I need to prove the following result on the derivative of an Hilbert transform for $f,f'\in L^p(\mathbb R)$

$$\mathcal H\bigg\{\frac{df(x)}{dx}\bigg\}=\frac{d}{dx}\mathcal Hf(x) $$

In particular from the right-hand side it follows (integrating by parts)

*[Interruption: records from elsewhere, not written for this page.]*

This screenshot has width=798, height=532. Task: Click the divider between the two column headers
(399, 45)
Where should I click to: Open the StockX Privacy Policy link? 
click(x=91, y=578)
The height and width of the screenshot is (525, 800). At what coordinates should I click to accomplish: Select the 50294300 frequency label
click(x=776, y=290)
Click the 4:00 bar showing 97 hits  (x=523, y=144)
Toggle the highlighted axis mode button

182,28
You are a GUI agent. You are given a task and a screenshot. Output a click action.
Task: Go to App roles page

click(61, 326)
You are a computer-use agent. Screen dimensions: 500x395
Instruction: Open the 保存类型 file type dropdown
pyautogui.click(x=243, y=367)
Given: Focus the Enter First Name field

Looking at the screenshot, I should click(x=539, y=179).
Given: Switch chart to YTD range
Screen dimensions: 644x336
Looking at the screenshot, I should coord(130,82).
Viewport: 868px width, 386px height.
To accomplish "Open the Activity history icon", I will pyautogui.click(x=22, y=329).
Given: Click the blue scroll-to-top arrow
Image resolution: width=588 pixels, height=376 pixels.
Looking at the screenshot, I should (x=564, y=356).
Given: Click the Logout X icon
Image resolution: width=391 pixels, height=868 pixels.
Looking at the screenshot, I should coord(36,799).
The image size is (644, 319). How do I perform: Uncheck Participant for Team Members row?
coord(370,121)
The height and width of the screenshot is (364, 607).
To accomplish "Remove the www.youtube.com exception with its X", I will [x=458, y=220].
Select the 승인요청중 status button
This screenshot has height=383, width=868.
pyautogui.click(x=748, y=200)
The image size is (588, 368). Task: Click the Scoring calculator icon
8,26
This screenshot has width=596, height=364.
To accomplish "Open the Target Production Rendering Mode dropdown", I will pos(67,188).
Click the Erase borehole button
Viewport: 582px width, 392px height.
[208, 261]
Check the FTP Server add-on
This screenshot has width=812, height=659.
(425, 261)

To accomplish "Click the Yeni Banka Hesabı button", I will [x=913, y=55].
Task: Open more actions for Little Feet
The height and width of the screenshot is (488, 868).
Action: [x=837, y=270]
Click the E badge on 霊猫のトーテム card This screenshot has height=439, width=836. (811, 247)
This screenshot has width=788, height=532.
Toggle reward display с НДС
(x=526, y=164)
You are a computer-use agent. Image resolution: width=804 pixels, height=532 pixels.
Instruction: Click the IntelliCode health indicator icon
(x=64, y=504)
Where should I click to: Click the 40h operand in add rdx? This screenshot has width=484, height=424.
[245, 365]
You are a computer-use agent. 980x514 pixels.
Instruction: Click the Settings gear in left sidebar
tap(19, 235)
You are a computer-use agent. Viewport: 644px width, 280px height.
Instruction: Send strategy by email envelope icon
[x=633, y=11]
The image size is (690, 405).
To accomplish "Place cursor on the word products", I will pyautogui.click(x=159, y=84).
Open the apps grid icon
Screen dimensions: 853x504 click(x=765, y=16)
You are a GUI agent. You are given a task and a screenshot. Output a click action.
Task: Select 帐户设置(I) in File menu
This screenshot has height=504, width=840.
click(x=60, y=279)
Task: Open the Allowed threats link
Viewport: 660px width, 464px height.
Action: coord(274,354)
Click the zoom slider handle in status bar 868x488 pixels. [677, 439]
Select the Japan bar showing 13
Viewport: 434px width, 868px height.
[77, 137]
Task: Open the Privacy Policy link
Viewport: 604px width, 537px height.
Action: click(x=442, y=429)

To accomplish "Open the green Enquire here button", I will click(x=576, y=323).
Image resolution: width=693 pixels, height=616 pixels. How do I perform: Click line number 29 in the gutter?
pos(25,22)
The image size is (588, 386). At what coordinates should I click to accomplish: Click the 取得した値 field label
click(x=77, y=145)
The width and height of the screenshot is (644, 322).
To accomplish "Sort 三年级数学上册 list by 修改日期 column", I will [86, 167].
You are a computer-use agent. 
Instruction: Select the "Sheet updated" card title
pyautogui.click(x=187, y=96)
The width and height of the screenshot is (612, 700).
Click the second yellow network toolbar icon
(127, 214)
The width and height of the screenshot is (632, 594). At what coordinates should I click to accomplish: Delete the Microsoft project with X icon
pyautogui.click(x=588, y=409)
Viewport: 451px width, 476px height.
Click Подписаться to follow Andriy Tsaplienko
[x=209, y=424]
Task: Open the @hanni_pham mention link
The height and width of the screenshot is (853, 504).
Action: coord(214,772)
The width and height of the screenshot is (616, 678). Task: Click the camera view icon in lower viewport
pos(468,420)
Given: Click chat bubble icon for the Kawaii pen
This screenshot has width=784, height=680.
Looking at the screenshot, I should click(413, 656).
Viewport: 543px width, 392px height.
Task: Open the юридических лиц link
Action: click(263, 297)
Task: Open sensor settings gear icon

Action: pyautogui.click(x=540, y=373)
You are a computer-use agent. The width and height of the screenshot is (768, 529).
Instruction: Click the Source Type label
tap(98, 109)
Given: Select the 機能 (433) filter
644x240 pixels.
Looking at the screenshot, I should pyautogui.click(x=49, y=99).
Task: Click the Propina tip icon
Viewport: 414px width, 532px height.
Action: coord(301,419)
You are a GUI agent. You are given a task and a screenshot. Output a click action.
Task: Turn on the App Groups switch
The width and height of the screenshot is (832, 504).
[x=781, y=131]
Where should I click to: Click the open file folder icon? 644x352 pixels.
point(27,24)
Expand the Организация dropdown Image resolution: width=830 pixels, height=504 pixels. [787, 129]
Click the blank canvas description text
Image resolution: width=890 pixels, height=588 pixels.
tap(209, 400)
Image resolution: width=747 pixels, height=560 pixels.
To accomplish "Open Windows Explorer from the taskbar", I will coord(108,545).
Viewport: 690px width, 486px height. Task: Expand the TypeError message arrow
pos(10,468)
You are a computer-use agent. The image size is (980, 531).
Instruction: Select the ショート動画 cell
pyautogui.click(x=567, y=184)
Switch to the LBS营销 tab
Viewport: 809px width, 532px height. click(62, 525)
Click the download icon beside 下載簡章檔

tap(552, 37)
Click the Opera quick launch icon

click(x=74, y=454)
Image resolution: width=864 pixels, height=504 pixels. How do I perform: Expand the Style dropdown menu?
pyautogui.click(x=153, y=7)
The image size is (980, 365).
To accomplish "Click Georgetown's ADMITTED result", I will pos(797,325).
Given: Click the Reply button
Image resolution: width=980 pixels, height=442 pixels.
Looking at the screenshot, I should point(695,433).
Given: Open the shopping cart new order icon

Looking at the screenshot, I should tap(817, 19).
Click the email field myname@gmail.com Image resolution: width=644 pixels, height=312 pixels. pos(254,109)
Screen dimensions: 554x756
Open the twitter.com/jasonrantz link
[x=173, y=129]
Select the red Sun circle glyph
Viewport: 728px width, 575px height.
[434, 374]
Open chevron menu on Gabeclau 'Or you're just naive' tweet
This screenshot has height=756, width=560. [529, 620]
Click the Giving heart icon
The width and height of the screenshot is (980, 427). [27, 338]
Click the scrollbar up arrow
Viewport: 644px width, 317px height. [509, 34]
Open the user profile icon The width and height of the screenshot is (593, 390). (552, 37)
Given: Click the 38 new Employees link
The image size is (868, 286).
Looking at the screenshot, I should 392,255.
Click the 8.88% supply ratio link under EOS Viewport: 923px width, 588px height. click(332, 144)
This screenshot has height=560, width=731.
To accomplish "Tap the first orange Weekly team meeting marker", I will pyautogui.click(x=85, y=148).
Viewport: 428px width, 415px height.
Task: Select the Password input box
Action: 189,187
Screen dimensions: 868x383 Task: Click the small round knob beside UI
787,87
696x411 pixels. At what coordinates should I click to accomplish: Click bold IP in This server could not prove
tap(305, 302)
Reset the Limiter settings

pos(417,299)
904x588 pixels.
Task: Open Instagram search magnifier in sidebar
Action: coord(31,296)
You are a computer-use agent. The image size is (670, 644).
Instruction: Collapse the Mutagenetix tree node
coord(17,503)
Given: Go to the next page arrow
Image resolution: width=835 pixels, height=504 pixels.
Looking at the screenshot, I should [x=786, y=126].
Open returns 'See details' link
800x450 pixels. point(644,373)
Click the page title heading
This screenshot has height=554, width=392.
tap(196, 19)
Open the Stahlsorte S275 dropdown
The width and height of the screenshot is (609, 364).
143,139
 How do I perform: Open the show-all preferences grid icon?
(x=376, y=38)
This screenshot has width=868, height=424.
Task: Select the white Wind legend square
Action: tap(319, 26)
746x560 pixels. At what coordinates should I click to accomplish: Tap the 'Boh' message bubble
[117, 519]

$$ \mathcal H\bigg\{\frac{df(x)}{dx}\bigg\}= \bigg[\frac{f(y)}{x-y}\bigg]_{\to-\infty}^{\to\infty}-\int...$$

then I have to prove that the first part of RHS is zero. That's why I need the result $$f\in L^p(\mathbb R)\Longrightarrow f\in L^{\infty}(\mathbb R)$$

Answer 1

That is not true in general, take e.g.

$$ f = \sum_n n \cdot \chi_{[n-2^{-n}, n + 2^{-n}]}. $$

But you always have $f(x_n) \to 0$ for a suitable sequence $x_n$ with $x_n \to \infty$ or $x_n \to -\infty$.

To see this, write

$$ \infty > \Vert f \Vert_p^p = \int_\Bbb{R} |f(x)|^p \,dx = \sum_{n \in \Bbb{Z}} \int_0^1 |f(x+n)|^p \,dx = \int_0^1 \sum_{n \in\Bbb{Z}} |f(x+n)|^p \,dx. $$

If the integral $\int |g(x)| \,dx$ is finite, this implies $|g(x)| < \infty$ for almost all $x$. Hence,

$$ |f(x + n)| \to 0 \text{ for } n \to \pm \infty \text{ for almost all } x \in [0,1]. $$

Answer 2

No, you could have a function of the form $$ \sum_n n \cdot \mathbb{1}_{[n, n + 1/2^n]}$$ which is in $L^p$ for all $0 <p < \infty$.